Obecność na boisku lidera rankingu strzelców Mauro Icardiego i najlepszego w klasyfikacji kanadyjskiej Ciro Immobile miała być gwarancją goli. Obaj byli jednak pilnowani. Argentyńczyk szukał gry, ale był wypychany ze swojego środowiska naturalnego, czyli pola karnego przeciwnika. Immobile ruszył w tylko jeden rajd. Zamiast napastników sytuację podbramkową miał Ivan Perisić. Chorwat przymierzył pod poprzeczkę w 30. minucie, jednak refleksem popisał się Thomas Strakosha i sparował piłkę. Albańczyk uratował drużynę w 50. występie w barwach Lazio.
Trenerzy nie zmieniali w przerwie. Obie drużyny próbowały podkręcić skuteczność w bazowym ustawieniu, choć było kogo wprowadzić z ławek rezerwowych. Poza boiskiem byli Marcelo Brozović, Felipe Anderson czy Jordan Lukaku. Kibice zaczęli o nich rozmyślać, gdy kolejne ataki kończyły się niepowodzeniem. Pierwszy zmiennik Lukaku zameldował się na boisku w 58. minucie zamiast Senada Lulicia.

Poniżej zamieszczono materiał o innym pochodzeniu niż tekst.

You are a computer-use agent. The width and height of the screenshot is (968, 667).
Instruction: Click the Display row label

W 60. minucie sędzia przyznał Lazio rzut karny za zagranie ręką Milana Skriniara. Decyzja wydawała się być słuszna, a jednak nie. Gianluca Rocchi zobaczył powtórkę i anulował jedenastkę. Przyjezdni już nawet nie protestowali. W podobnych sytuacjach w poprzednich meczach byli karani. Tym razem woleli skoncentrować się na następnych atakach. Drugim zmiennikiem w Lazio był Felipe Anderson, który w 68. minucie strzelił technicznie obok bramki.
Inter zrewanżował się uderzeniem Borji Valero, które obronił Strakosha. Generalnie jednak były lider potwierdzał, że wciąż solidnie broni, ale od 3 grudnia zapomniał jak strzelać gole. Od tego dnia Nerazzurri trafili tylko raz do bramki przeciwnika. Ponadto w drugiej połowie wyglądali na zmęczonych 120 minutami niedawnych derbów. W tej sytuacji bliżej przełamania impasu było Lazio. Simone Inzaghi złapał się za głowę po zmarnowanych szansach Andersona.

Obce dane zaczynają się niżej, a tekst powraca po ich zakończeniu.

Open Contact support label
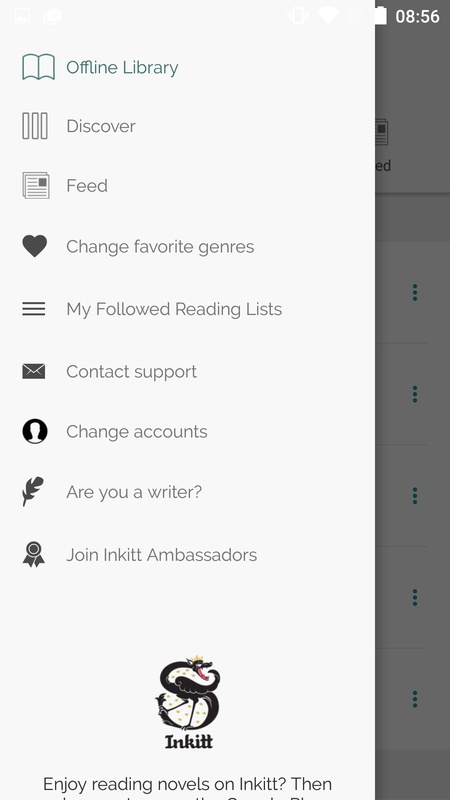This screenshot has width=450, height=800. pos(132,372)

Z remisu 0:0 w hicie cieszy się głównie lider SSC Napoli. Na półmetku sezonu ma siedem punktów przewagi nad trzecim Interem i 11 "oczek" nad piątym Lazio. Rzymianie mają jeszcze w zanadrzu spotkanie zaległe, ale to niewiele zmienia w kontekście walki o mistrzostwo Włoch.
Inter Mediolan - Lazio Rzym 0:0
Składy:
Inter: Samir Handanović - Joao Cancelo (82' Dalbert Henrique), Milan Skriniar, Andrea Ranocchia, Davide Santon - Roberto Gagliardini, Matias Vecino - Antonio Candreva (73' Joao Mario), Borja Valero (85' Marcelo Brozović), Ivan Perisić - Mauro Icardi
Lazio: Thomas Strakosha - Bastos, Stefan de Vrij, Stefan Radu - Adam Marusić, Marco Parolo, Lucas Leiva, Sergej Milinković-Savić (83' Nani), Senad Lulić (58' Jordan Lukaku) - Luis Alberto (65' Felipe Anderson), Ciro Immobile
Żółte kartki: Santon, Vecino (Inter) oraz Radu (Lazio)
Sędzia: Gianluca Rocchi
[multitable table=871 timetable=10772]Tabela/terminarz[/multitable]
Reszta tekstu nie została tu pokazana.